Le corps féminin, possédé dépossédé 

L’incipit s’ouvre sur l’histoire d’une voix qui constate une transformation imposée, une maternité inévitable dictée par un système qui interdit toute possibilité d’avortement : “Je m’attribuais une morphologie interne au-delà du pensable et me pensais particule virale pour que la vie puisse batifoler hors du sens commun.” La maternité est vécue comme une contamination, une présence intrusive qui nie toute individualité. Ce qui devrait être un accomplissement apparaît comme une dérive, un mouvement hors de soi, une réduction à un corps destiné à porter, nourrir et enfanter. La narratrice pourtant refuse ce rôle et l’ordre biologique se heurte à une conscience qui refuse de se plier à l’ordre établi La possibilité de l’infanticide s’installe ainsi : “Quelques centimètres de plus, une maladresse, un geste involontaire, un accident est vite arrivé…” La phrase n’est pas restitution d’un fantasme morbide, mais l’expression d’une révolte contre l’assignation maternelle, contre un corps qui échappe à sa volonté propre.
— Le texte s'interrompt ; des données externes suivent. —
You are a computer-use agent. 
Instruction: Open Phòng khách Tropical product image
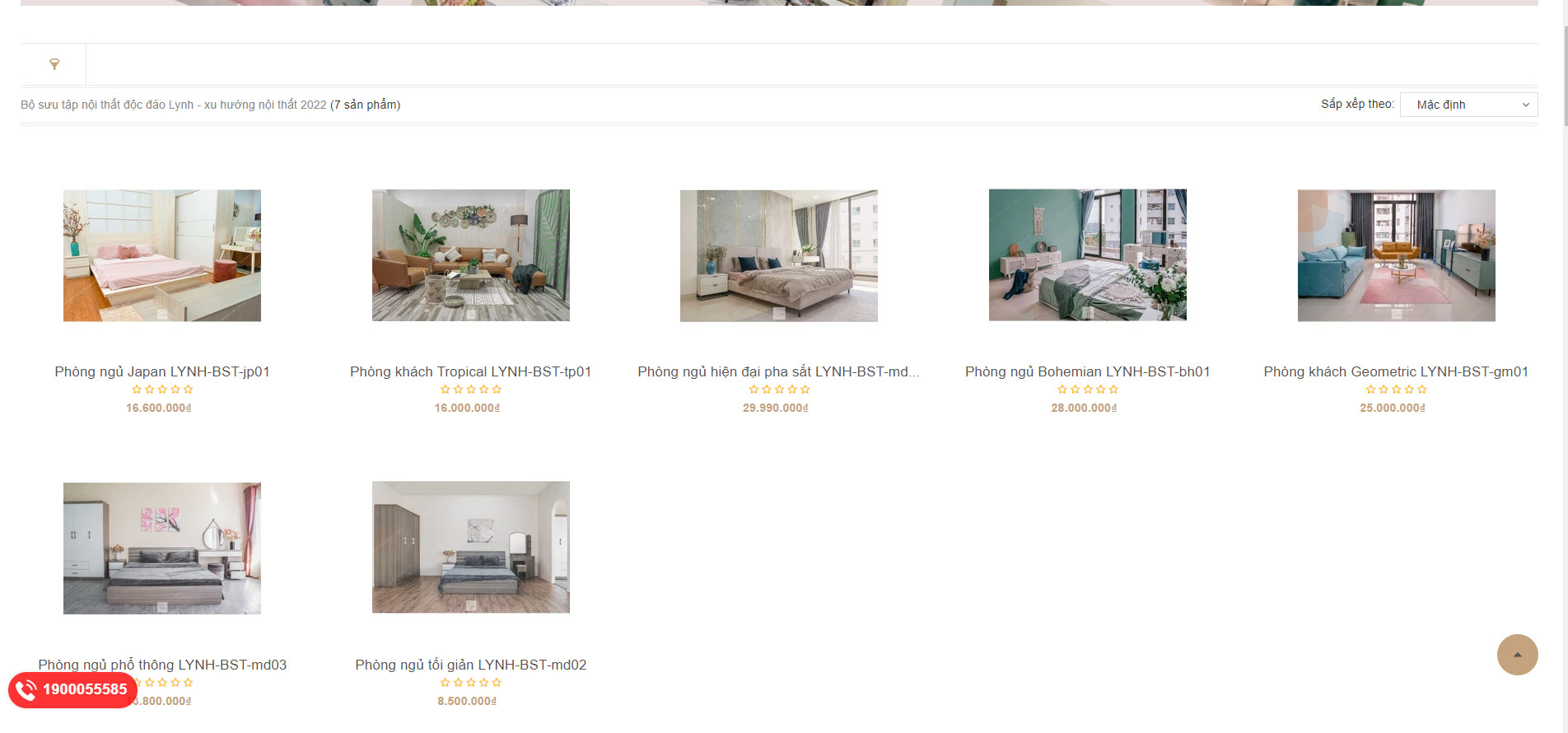point(471,255)
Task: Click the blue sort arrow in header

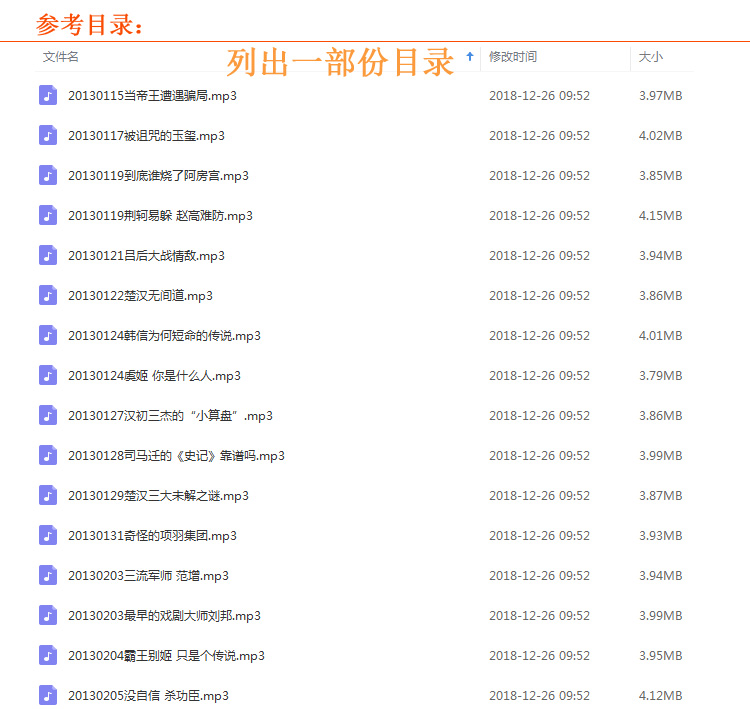Action: click(470, 57)
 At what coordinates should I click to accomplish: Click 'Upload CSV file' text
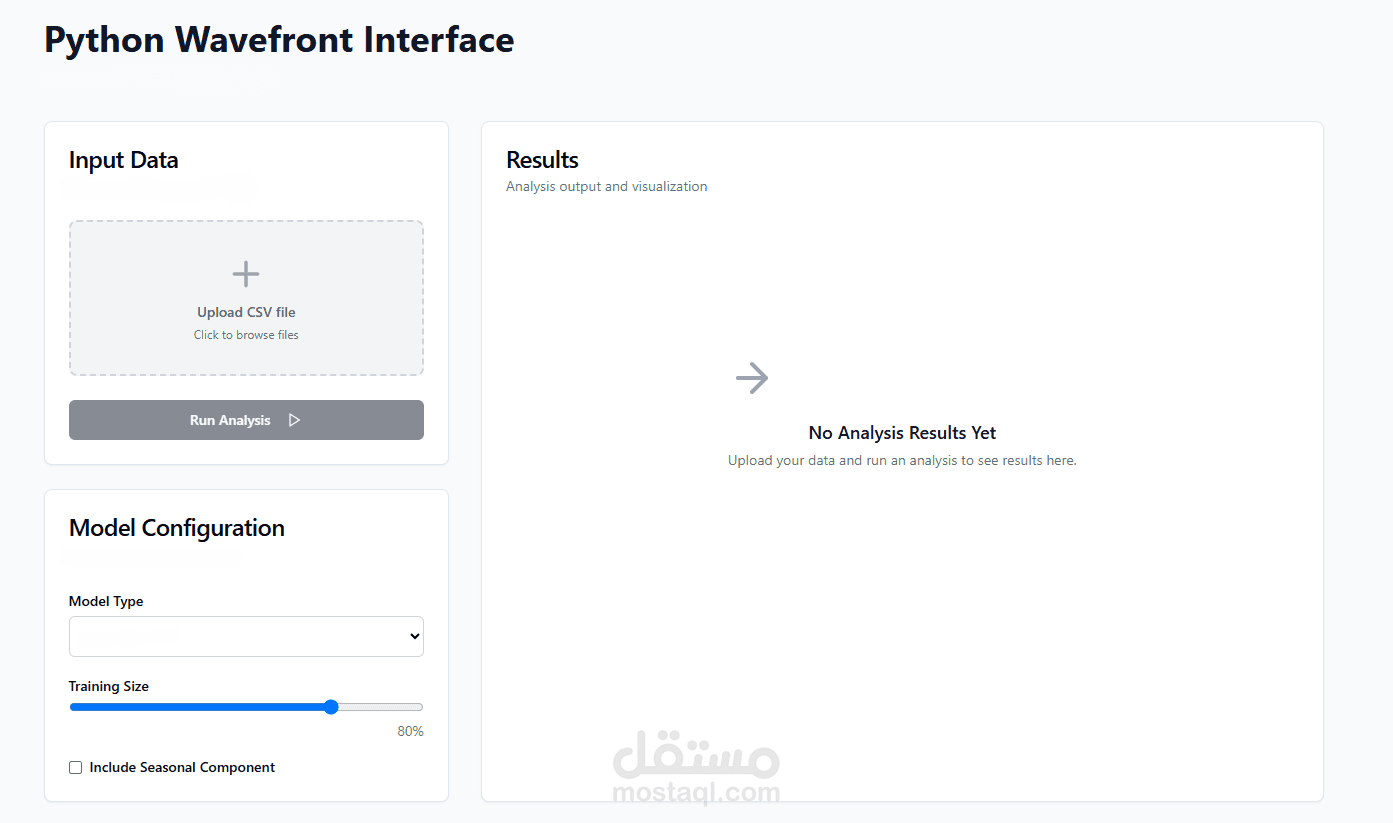coord(246,312)
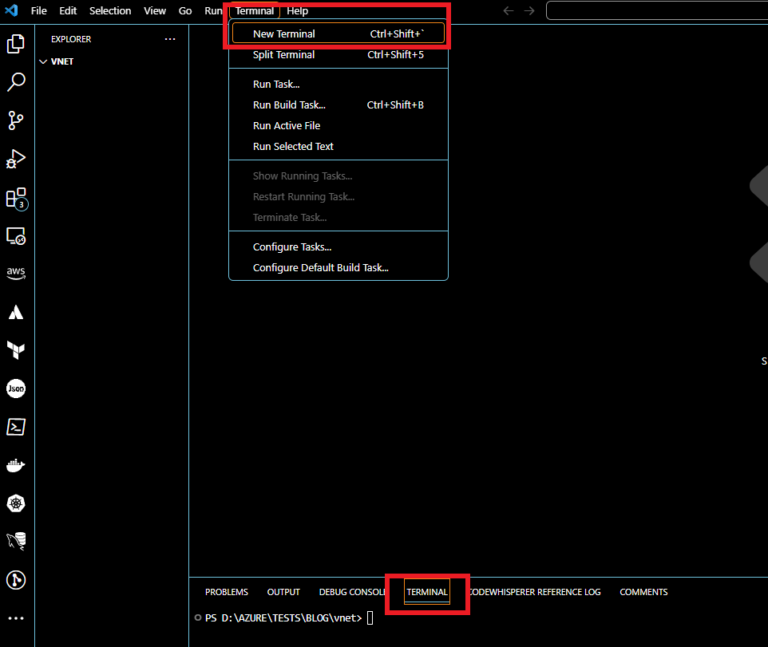The height and width of the screenshot is (647, 768).
Task: Open the Terraform sidebar icon
Action: click(16, 350)
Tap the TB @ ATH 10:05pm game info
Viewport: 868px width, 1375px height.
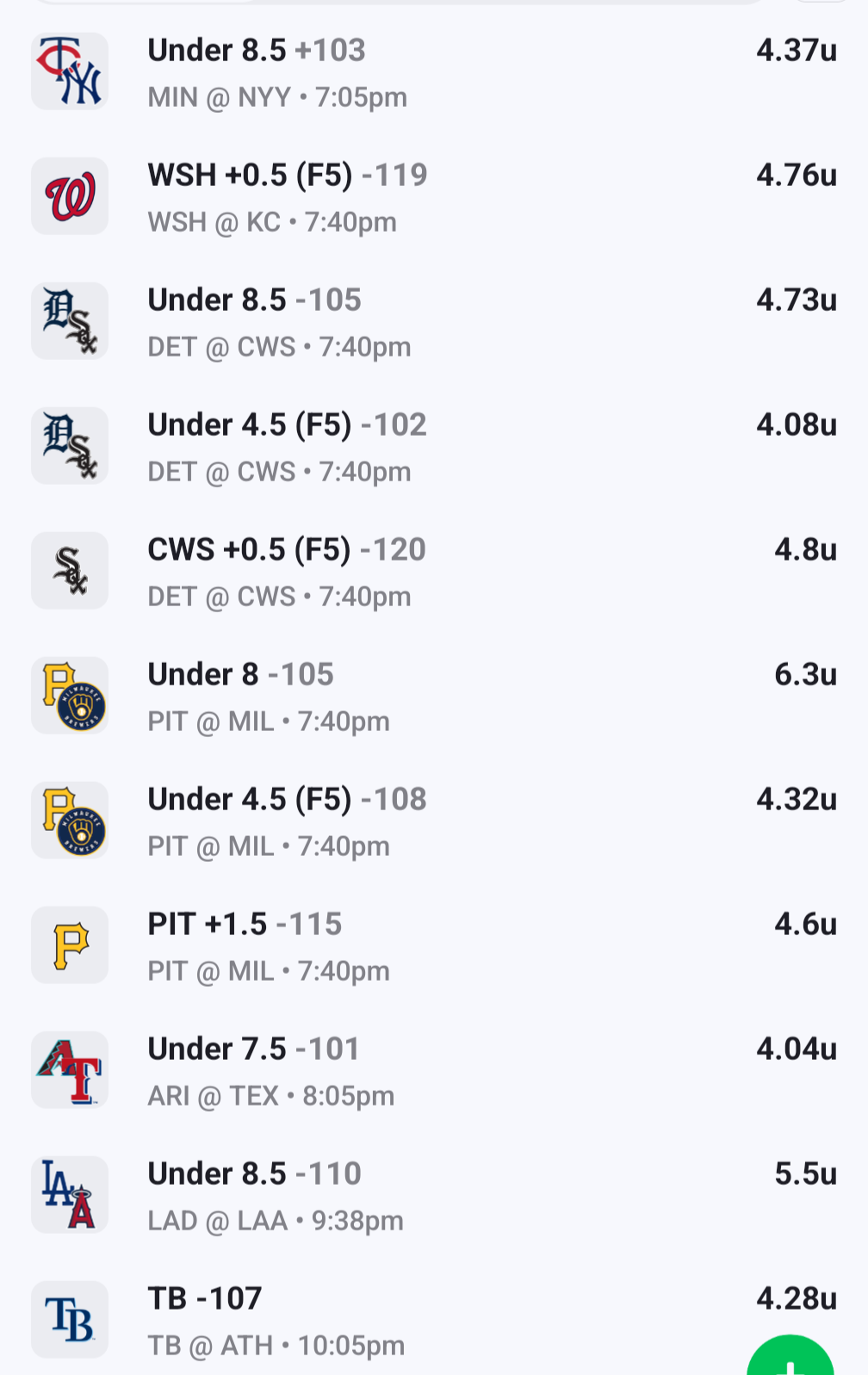point(276,1345)
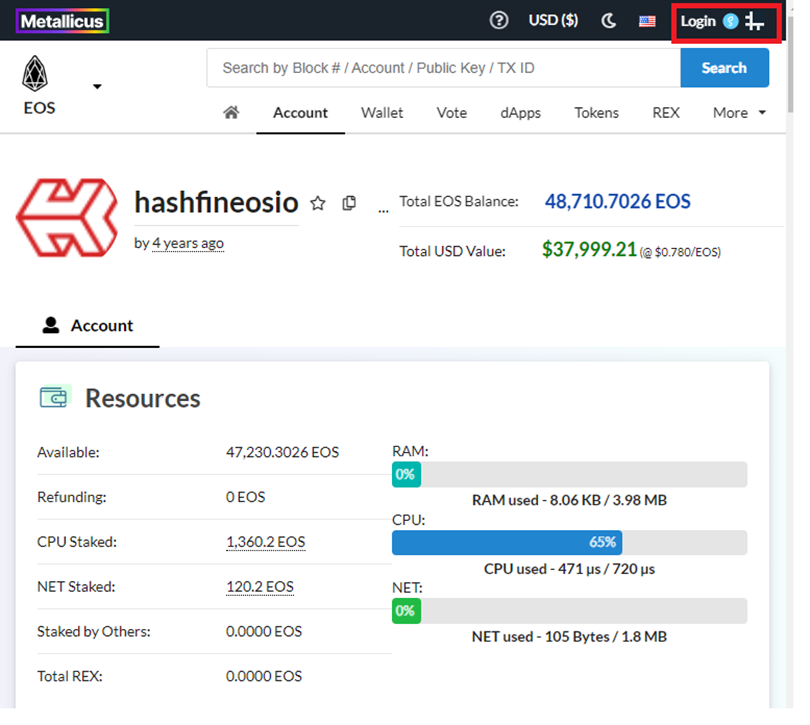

Cette résistance s’exprime face à toutes les injonctions qui entourent la maternité. “Tu dois être la femme la plus heureuse sur terre !” Le bonheur maternel obligatoire est imposé comme une évidence, un principe indiscutable. Le texte démonte cette fiction par le ressenti brut de la narratrice, qui voit son corps comme un espace d’aliénation. N’étant ni refuge ni plénitude, la maternité devient une assignation sociale, un rôle joué sous contrainte.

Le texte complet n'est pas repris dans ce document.